I know 31 or 32 isn't too late to have children by any means, but I feel like it's kind of pushing it if you know you want to have more than one. What if I have fertility problems? What if it just takes a while to get pregnant? (What if, heaven help me, I want to continue on to the DNP or DrPH?!)
On the other hand, my very-soon-to-be husband and I could start trying right after we get married, which will mean I'm entering nursing school with a one year old. He is a very supportive man, and we have been together for 5 years already, but the timing seems off: the before-nursing school scenario is sooner than I had imagined having a child (and seriously, doing an accelerated BSN when you have a one year old?!!) but 31 or 32 is later than we had imagined starting to try - we'll have been together for 10 years at that point, enough already!
Does anyone have any thoughts on this? The whole thing makes me wish I'd figured this out just a few years earlier in life...
I had my son during my Accelerated BSN. It really wasn't terrible- the worst part was trying to find time to pump at clinicals. I just graduated and passed the boards. I am about 85% sure I am getting a job in Mom/Baby at the facility where I worked as a CNA. After 6 months on mom/baby I can cross train to L&D. I am also starting my MSN in August. My son will be 16 months old at that time. I am doing grad school part time- and I can do my didactic course work online for the first 2/3 of the program. it is possible that we may try for another little one at some point during my MSN.
While I know that nursing will be much more challenging than my CNA job and my MSN will be much more challenging than my BSN, I know that I worked, went to school and had a baby all at the same time. I may be crazy to do it again- but I think it is doable. You just have to go with your gut. Only you know what you are capable of.

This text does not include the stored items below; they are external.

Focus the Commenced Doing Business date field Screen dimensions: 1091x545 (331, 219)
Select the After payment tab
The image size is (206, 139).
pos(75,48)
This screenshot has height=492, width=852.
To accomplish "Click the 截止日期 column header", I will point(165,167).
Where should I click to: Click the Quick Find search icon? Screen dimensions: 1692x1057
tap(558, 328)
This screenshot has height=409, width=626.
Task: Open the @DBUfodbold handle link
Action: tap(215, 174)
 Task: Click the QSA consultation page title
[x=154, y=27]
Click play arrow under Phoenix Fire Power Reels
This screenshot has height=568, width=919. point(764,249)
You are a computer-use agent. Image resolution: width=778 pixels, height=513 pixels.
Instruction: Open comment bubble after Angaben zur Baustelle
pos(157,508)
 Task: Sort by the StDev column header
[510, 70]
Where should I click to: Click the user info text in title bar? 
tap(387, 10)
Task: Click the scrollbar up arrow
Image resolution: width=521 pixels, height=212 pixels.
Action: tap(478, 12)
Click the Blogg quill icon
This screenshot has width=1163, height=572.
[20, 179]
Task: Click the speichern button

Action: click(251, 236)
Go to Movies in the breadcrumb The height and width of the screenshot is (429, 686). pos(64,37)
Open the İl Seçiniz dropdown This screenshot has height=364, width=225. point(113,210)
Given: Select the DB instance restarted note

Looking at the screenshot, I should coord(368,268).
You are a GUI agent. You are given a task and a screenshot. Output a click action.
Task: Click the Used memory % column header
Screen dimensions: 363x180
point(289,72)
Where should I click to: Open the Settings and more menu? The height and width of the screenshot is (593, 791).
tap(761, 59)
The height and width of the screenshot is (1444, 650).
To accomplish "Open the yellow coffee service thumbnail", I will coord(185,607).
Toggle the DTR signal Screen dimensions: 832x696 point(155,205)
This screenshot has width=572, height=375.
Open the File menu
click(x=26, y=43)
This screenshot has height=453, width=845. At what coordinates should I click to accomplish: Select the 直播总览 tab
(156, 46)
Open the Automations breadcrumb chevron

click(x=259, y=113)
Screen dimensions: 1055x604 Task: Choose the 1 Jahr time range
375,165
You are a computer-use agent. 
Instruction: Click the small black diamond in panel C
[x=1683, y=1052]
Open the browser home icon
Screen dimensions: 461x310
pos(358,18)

Thanks, arabianeyez and Work in Progress. I really admire people who manage to juggle these things all at once! After posting this I realized it was really difficult for me to imagine having a small child and doing the Accelerated BSN - personally, I'm just not sure I could deal with the stress. :) I'll try to get through that first and then see how I feel about things.
peytonsmom
274 Posts
I have a bit of a different perspective but I give it w/ the disclaimer that I have never been pg during school (I am just now taking pre-req's w/ a 3 year old son at home).
My dh and I got married very young and wanted to start having kids right away. Everyone told us we had plenty of time, we were so young, yada yada yada. LONG story short, we dealt w/ unexplained IF for three years before finally getting pregnant.
So definetly do what's best for you and your fiance, but don't fall into the line of thinking you have "plenty of time" and end up having children much much later than you had planned.
If you don't mind having children in your thirties or so on, then I guess waiting really wouldn't be such a big deal. I was not comfortable w/ the thought of just beginning motherhood at that age (for many personal reasons) so i'm glad we started right trying right away so that three years of infertility didn't put me in the spot of having to decide if I wanted to be a mom later on in life.